San Biagio è anche una specie di Sant’Antonio anzitempo. Ama gli animali, ricambiato. Nell’abbazia di Sant’Antonio di Ranverso, nel Torinese, gli è stata dedicata una cappella dove, in un affresco tardo gotico di Giacomo Jaquerio, è raffigurato indenne tra gli animali feroci. A Siena un altro affresco lo rappresenta mentre, ancora nella grotta, viene amorevolmente nutrito dagli uccelli. E infatti, in un altro miracolo a lui attribuito, una donna disperata perché un lupo gli aveva preso il maiale, unico bene in suo possesso, è rassicurata da Biagio in persona che presto riavrà la sua bestia.
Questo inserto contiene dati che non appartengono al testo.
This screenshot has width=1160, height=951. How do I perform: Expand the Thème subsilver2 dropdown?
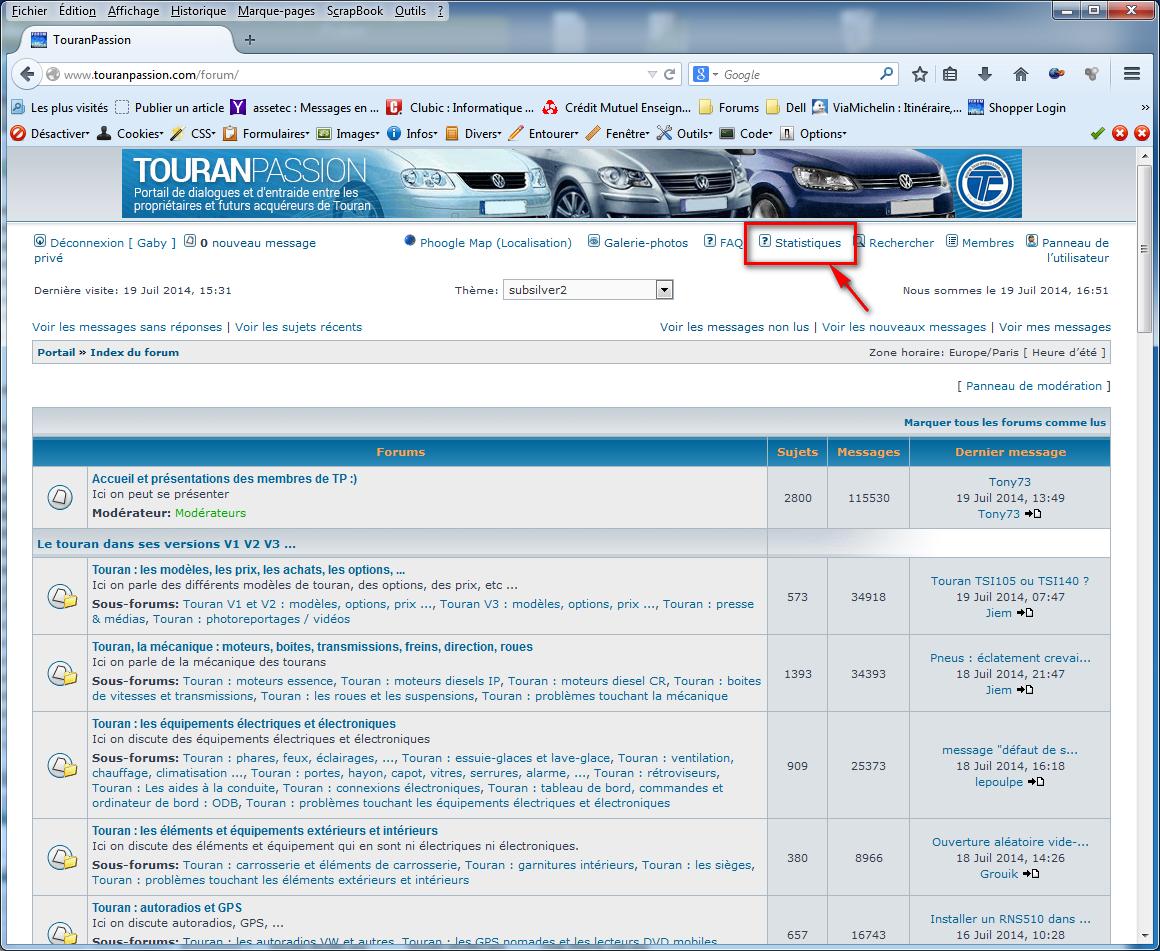click(664, 290)
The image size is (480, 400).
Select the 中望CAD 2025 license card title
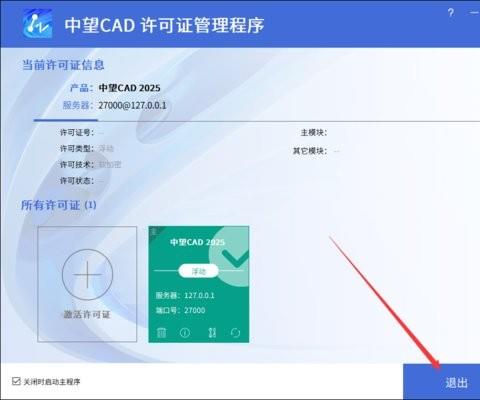pyautogui.click(x=197, y=242)
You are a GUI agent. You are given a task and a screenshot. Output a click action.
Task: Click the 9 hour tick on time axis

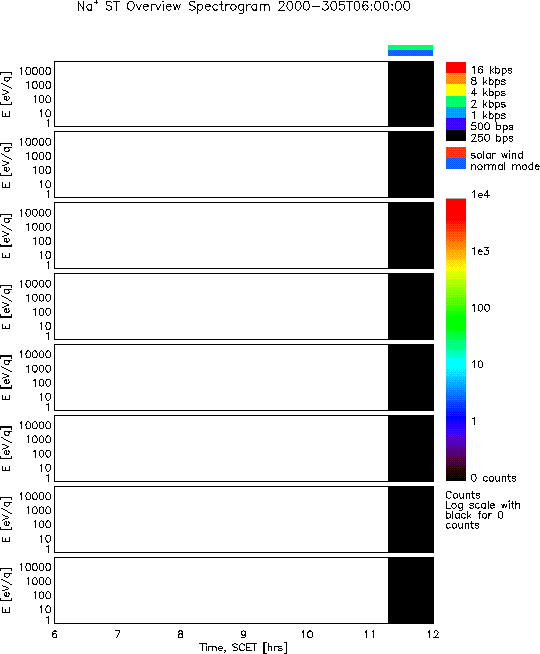click(244, 634)
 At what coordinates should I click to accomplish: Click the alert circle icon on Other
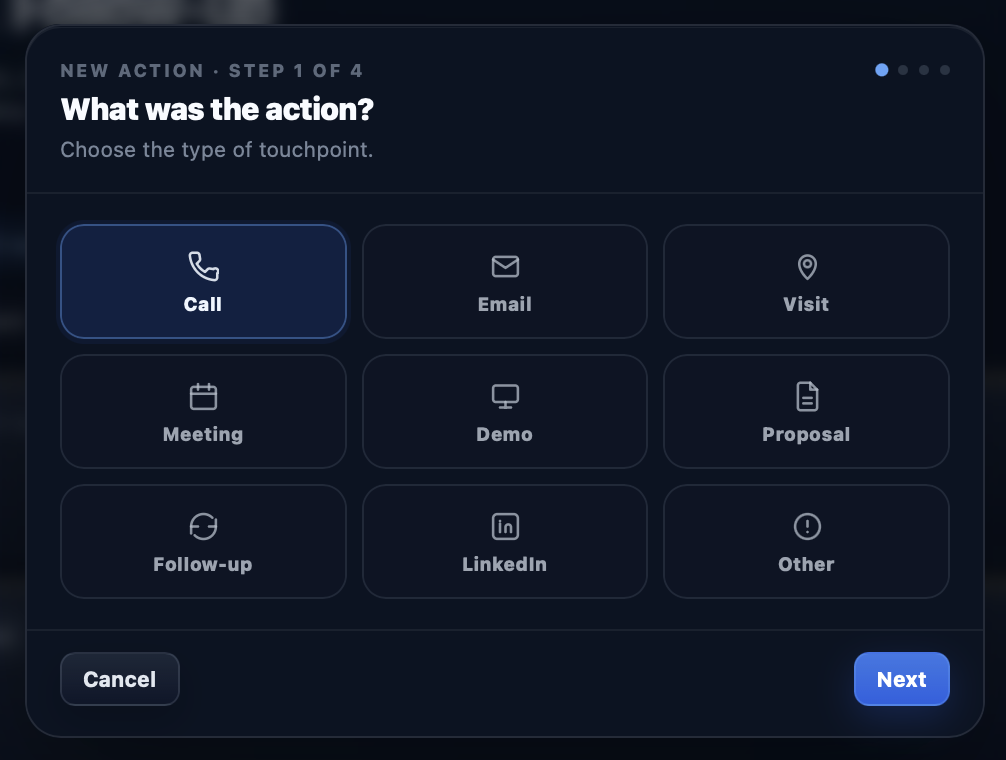(806, 526)
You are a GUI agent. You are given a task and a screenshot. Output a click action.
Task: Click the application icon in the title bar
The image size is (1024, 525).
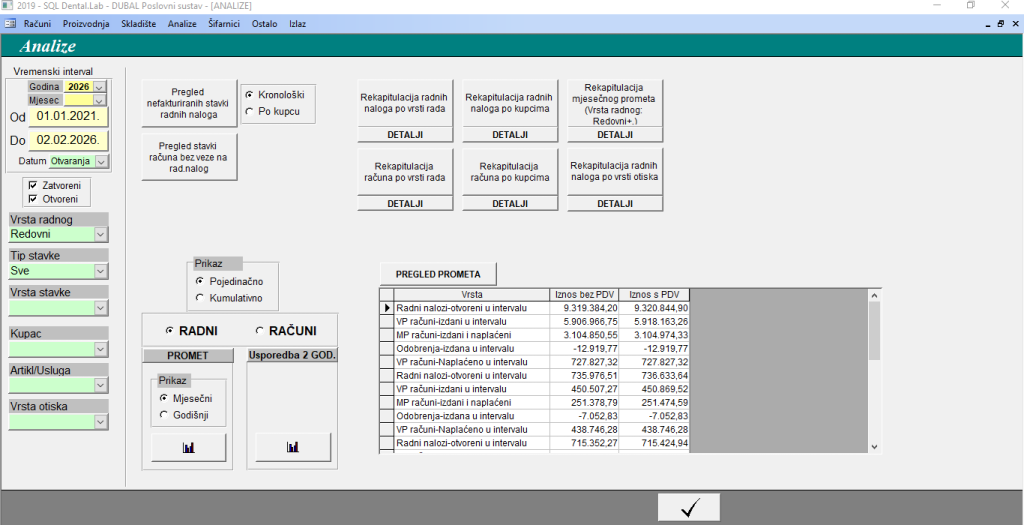coord(8,6)
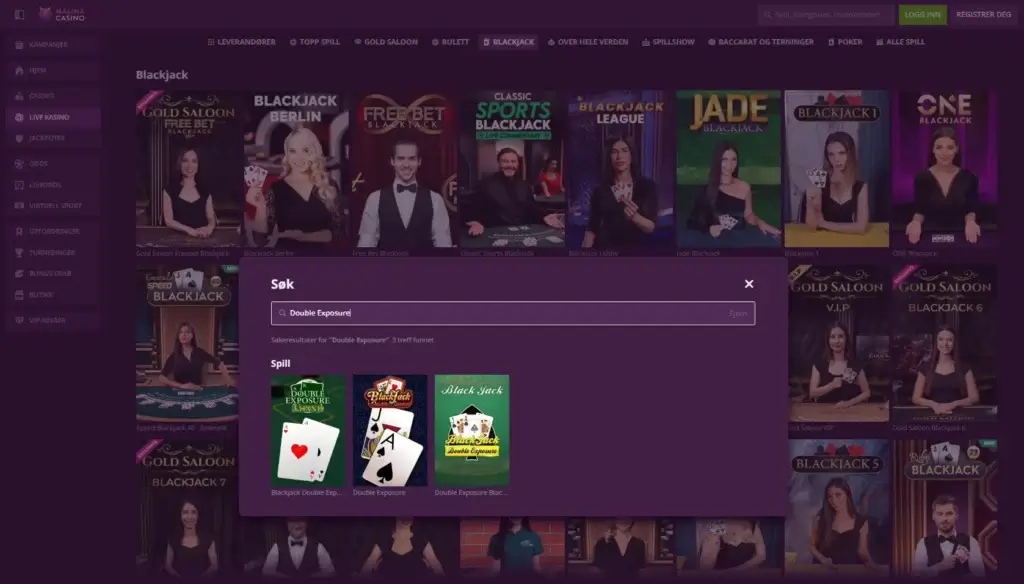This screenshot has height=584, width=1024.
Task: Click the green Logg Inn button
Action: pos(923,14)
E così è: il lupo si presenta al santo e mansueto gli restituisce il maiale.

Il frate affamato

Dall’Armenia alla Lombardia. Se lo sarebbe mai immaginato il martire nato e venuto a mancare nell’Anatolia centrale che un giorno, a Milano e in Lombardia, sarebbe diventato il protagonista di un culto ancora oggi amato e seguito? Probabilmente lo avrebbe predetto. Tutto merito di una donna che, appena prima di Natale, si reca da un certo frate Desiderio per fare benedire il panettone che lei aveva preparato per la sua famiglia. Il frate, molto occupato, risponde alla donna di lasciargli il dolce per qualche giorno, per poi passare a ritirarlo: si occuperà di benedirlo non appena troverà un secondo di tempo.

Passato Natale, Desiderio rivede il panettone nella canonica: si era dimenticato di benedirlo. Essendo ormai secco, il frate pensa che anche la donna se ne sarà dimenticata e quindi se lo mangia nei giorni successivi, per non rischiare di doverlo buttare. Pezzo dopo pezzo, il panettone sparisce nello stomaco del frate ghiottone. Il 3 febbraio, la donna però si ripresenta per avere indietro il suo panettone benedetto. Frate Desiderio, in canonica, scopre con sua grande sorpresa che la carta usata per coprire il dolce è di nuovo gonfia, piena di un panettone grosso il doppio di quello che gli era stato lasciato. È il miracolo di San Biagio.